====== Extracted information ======

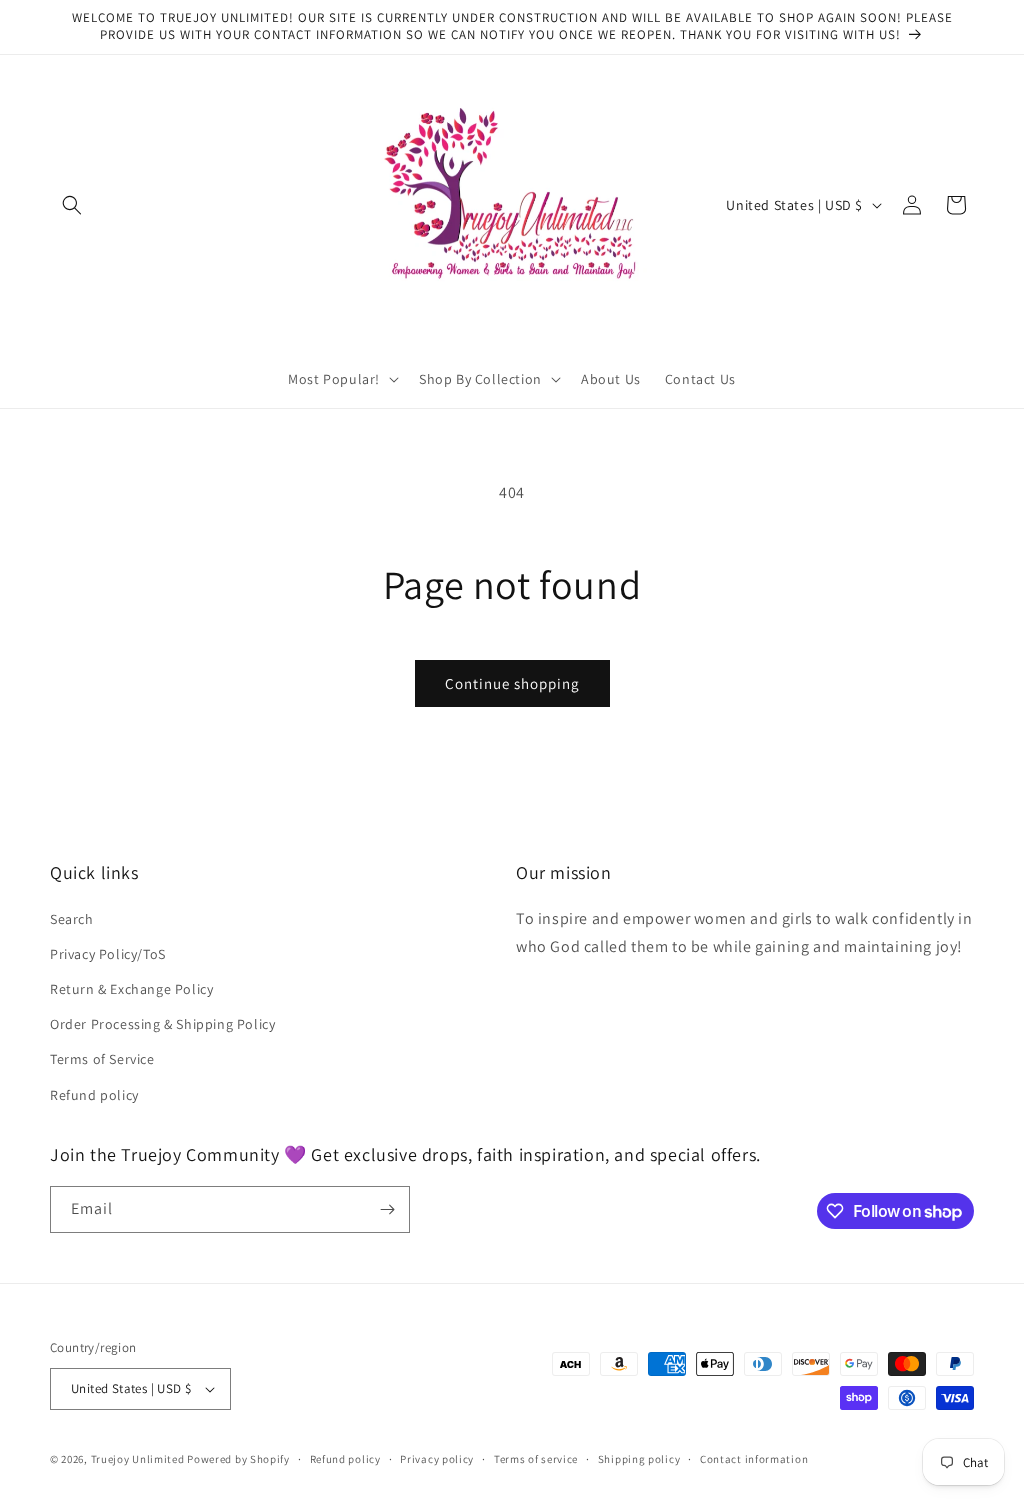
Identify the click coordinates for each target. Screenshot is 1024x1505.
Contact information (754, 1459)
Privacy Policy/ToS (108, 954)
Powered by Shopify (238, 1459)
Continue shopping (512, 683)
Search (72, 919)
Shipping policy (639, 1459)
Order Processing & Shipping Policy (162, 1024)
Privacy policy (437, 1459)
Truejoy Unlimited (138, 1459)
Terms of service (536, 1459)
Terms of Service (102, 1059)
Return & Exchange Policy (131, 989)
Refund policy (94, 1095)
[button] (72, 205)
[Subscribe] (387, 1209)
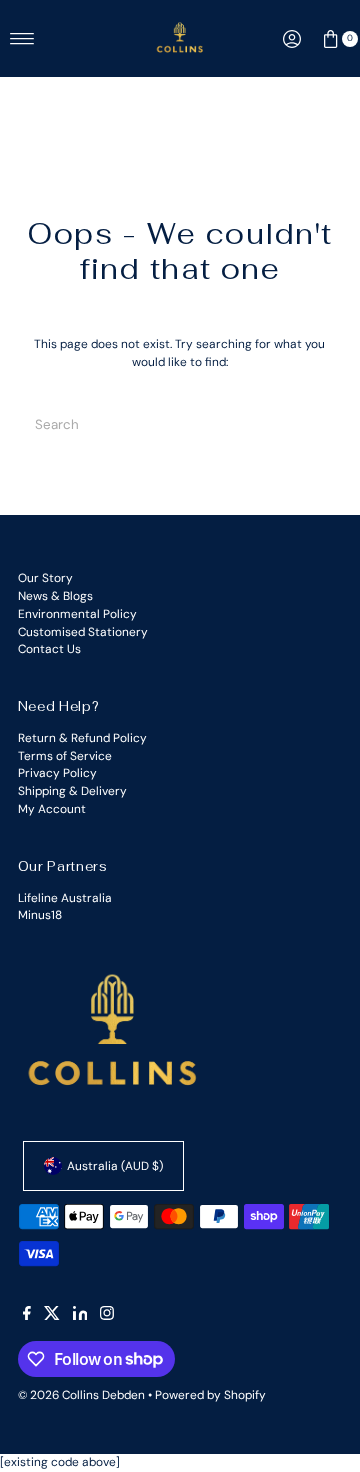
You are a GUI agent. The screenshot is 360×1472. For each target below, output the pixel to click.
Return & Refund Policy (82, 738)
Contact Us (49, 649)
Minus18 (40, 915)
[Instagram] (107, 1316)
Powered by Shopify (210, 1395)
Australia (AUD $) (115, 1166)
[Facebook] (27, 1316)
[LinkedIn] (80, 1316)
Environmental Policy (77, 614)
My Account (52, 809)
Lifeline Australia (65, 898)
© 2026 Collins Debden (81, 1395)
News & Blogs (55, 596)
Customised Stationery (83, 632)
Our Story (45, 578)
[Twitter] (52, 1316)
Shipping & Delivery (72, 791)
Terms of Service (65, 756)
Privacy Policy (57, 773)
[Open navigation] (22, 39)
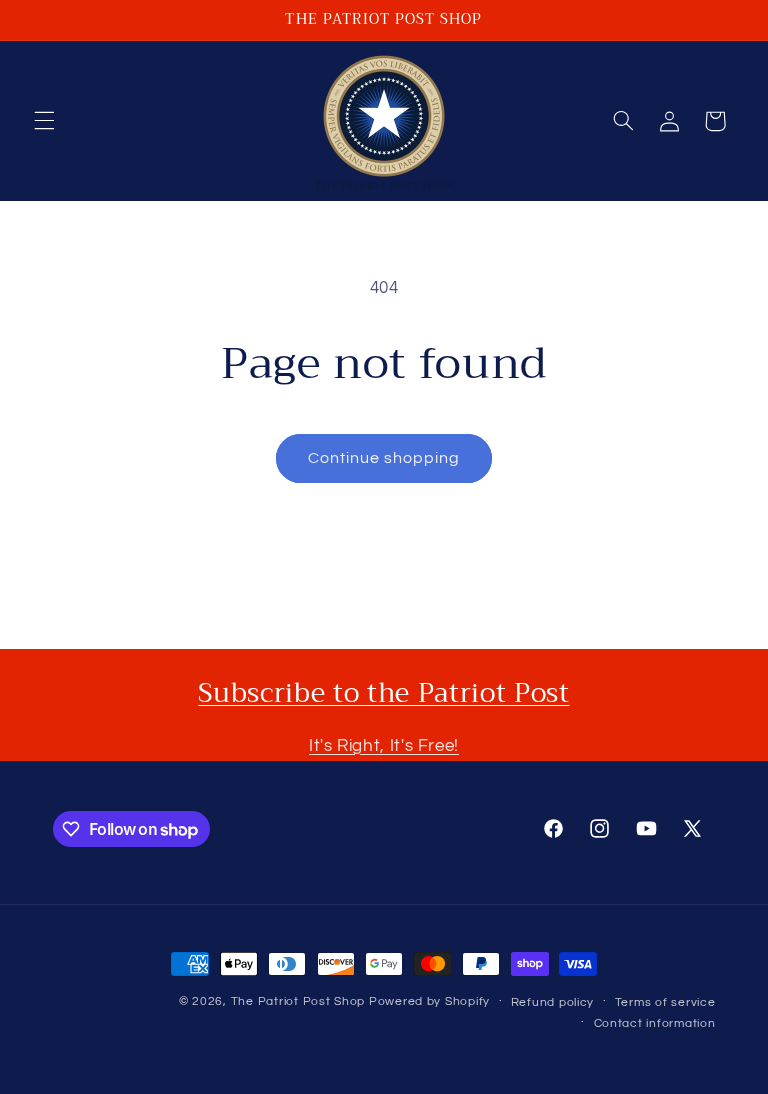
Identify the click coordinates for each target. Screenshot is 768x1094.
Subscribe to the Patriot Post (383, 693)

======

Write every record out again exactly; no pictures belong in the copy.

_Task output_
Identify the click coordinates for each target. Screenshot is 1024x1505.
Contact information (754, 1459)
Privacy Policy/ToS (108, 954)
Powered by Shopify (238, 1459)
Continue shopping (512, 683)
Search (72, 919)
Shipping policy (639, 1459)
Order Processing & Shipping Policy (162, 1024)
Privacy policy (437, 1459)
Truejoy Unlimited (138, 1459)
Terms of service (536, 1459)
Terms of Service (102, 1059)
Return & Exchange Policy (131, 989)
Refund policy (94, 1095)
[button] (72, 205)
[Subscribe] (387, 1209)
You are a GUI agent. The screenshot is 360×1472. For each target below, output the pixel to click.
Return & Refund Policy (82, 738)
Contact Us (49, 649)
Minus18 (40, 915)
[Instagram] (107, 1316)
Powered by Shopify (210, 1395)
Australia (AUD $) (115, 1166)
[Facebook] (27, 1316)
[LinkedIn] (80, 1316)
Environmental Policy (77, 614)
My Account (52, 809)
Lifeline Australia (65, 898)
© 2026 Collins Debden (81, 1395)
News & Blogs (55, 596)
Customised Stationery (83, 632)
Our Story (45, 578)
[Twitter] (52, 1316)
Shipping & Delivery (72, 791)
Terms of Service (65, 756)
Privacy Policy (57, 773)
[Open navigation] (22, 39)
Identify the click coordinates for each target. Screenshot is 768x1094.
Subscribe to the Patriot Post (383, 693)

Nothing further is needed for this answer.